- Data supplied -

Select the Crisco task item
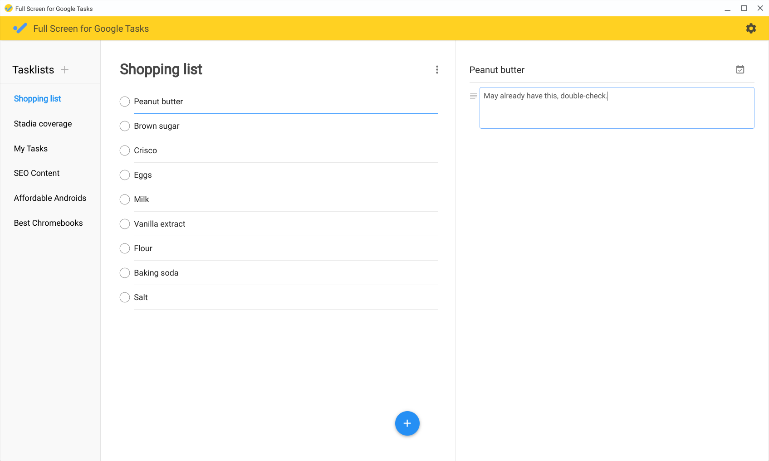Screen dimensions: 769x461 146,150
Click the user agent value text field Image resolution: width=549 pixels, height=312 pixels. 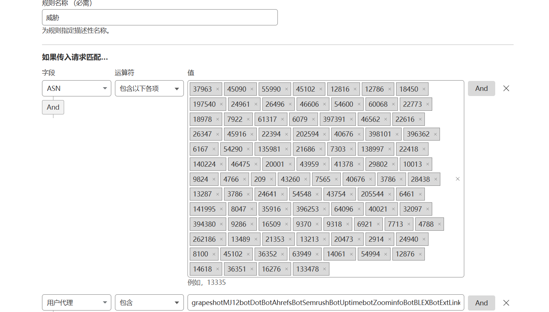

* * *

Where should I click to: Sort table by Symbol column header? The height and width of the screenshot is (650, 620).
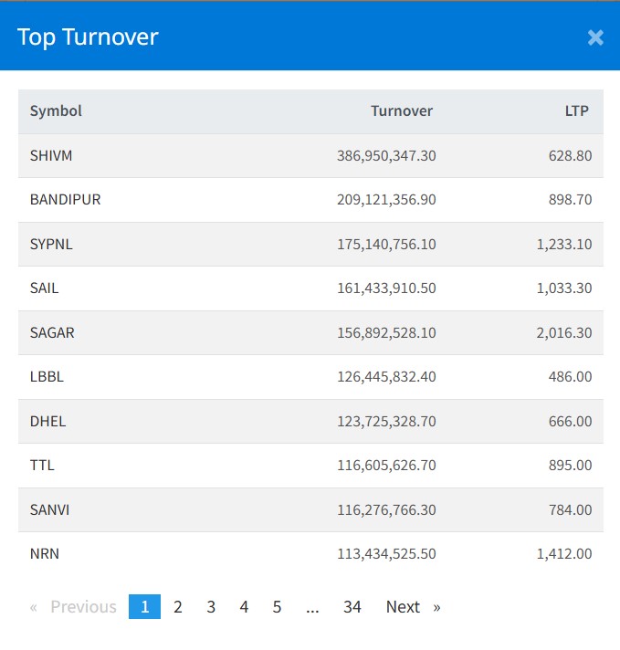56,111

==

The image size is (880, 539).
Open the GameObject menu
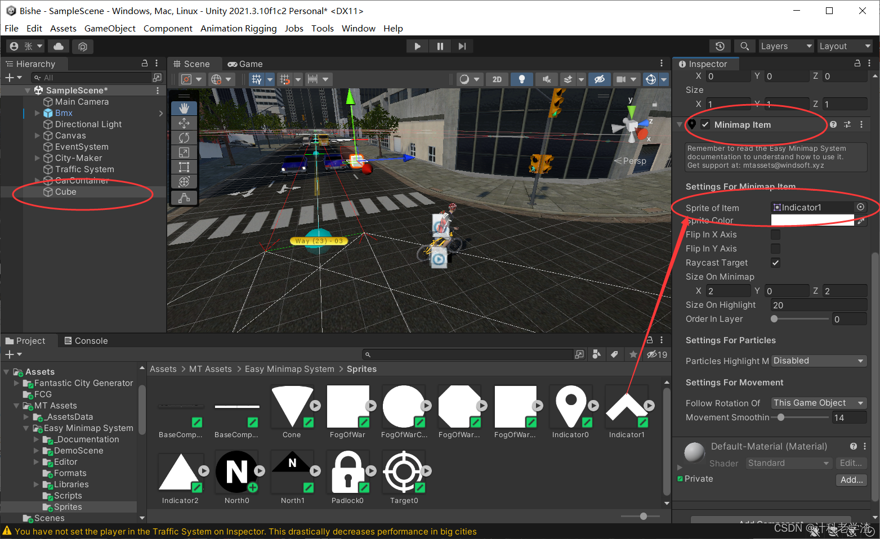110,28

- Aim of the task -
All lines above from the one containing "Select the Crisco task item" up to and including the one containing "Click the user" are to be set down exactly, and nothing else. Leave images out.

- Result of the task -
Select the Crisco task item
Screen dimensions: 769x461 146,150
Click the user agent value text field Image resolution: width=549 pixels, height=312 pixels. 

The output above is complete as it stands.